Great and Terrible Things
Chapter Two: The Mystic
“Angela, this place is a pigsty. There’s meat and cotton candy all over the ground. Animal droppings...oh look, actual pigs...”
“Calm down, Lawrence. It’s a circus! It’s part of the atmosphere.”
“I never liked circuses...” Lawrence grumbled to himself. His wife, Angela, had brought him here today so he could relax from his nights of overtime at work. But the mess, the freaks, and the smell made Lawrence’s stomach churn.
“Oh look babe!” Angela squealed. “The baby elephant over there! He’s adorable!”
“Elephants can squish your head like a melon.”
“Oh, lighten up! This baby wouldn’t hurt anyone,” Angela said as she rubbed between the elephant’s eyes.
“Don’t let the mother see you or she’ll spear you with her tusks.”
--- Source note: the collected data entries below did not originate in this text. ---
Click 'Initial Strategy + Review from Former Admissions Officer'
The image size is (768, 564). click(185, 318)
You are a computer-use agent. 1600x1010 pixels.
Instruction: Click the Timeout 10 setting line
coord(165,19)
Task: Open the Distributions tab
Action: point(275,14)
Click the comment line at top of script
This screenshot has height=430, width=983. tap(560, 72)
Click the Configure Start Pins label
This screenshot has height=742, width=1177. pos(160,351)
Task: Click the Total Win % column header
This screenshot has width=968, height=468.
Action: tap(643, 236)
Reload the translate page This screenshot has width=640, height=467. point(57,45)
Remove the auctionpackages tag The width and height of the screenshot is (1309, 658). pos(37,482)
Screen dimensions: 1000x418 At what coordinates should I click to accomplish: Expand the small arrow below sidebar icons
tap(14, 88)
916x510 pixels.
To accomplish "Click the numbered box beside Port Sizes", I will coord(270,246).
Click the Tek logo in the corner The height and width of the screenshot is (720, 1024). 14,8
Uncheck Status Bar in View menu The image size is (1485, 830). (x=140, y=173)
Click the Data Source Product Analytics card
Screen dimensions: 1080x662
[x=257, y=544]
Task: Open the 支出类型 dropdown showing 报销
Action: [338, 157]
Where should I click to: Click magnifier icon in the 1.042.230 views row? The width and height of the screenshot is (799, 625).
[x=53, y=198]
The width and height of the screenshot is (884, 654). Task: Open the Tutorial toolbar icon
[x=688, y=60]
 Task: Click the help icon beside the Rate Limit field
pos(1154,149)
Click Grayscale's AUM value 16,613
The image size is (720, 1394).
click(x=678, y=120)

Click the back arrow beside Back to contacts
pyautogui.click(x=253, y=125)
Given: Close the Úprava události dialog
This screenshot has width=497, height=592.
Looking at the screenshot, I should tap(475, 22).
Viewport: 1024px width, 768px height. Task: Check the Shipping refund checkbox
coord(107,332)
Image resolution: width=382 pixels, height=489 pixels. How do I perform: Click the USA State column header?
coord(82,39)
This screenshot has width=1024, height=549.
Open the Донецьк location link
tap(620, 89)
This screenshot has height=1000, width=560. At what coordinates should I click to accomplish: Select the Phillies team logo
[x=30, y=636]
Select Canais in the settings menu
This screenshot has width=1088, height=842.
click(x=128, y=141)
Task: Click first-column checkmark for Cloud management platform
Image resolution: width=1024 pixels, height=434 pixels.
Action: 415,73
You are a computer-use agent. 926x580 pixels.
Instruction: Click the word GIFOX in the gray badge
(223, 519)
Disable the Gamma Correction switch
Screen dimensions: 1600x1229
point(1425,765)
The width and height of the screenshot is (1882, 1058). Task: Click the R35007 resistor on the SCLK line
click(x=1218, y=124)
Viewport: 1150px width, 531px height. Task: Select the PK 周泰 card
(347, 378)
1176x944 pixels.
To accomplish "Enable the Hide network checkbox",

Angela rolled her eyes at her husband as she baby talked the elephant, playing with his floppy ears. The little pachyderm lifted its trunk and rested it on Angela’s shoulder and she giggled with glee, petting the baby’s snout. “D’you think elephants actually eat peanuts Lawrence?”
...
“Lawrence?”
She turned away from the calf and found her husband to be gone. She sighed to herself. He had a knack of vanishing and she had gotten used to it. She figured he was bored and stumbled off to find a belly dancer or something. But, in truth, Lawrence had gone to find the nearest trash can and lose his breakfast. Elephant dung had a very distinct and very pungent odor to him. He lifted his head from the can and someone was kind enough to ram into his shoulder. A post-vomit state did not offer the best balance to Lawrence.
This unnamed person ultimately ruined his life.
Lawrence tried his best to regain his balance, but instead he stumbled ankle over ankle into a nearby tent. From the moment crossed the threshold, a powerful scent of incense and an overall lightness of his body came over him. If Lawrence hadn’t worked in special effects in the past, he would have been completely in awe of the floating sparkles around him that made him feel like he was floating through the void of the universe. But he knew smoke and mirrors when he saw them. And yet...a worm of doubt wriggled in the back of his mind.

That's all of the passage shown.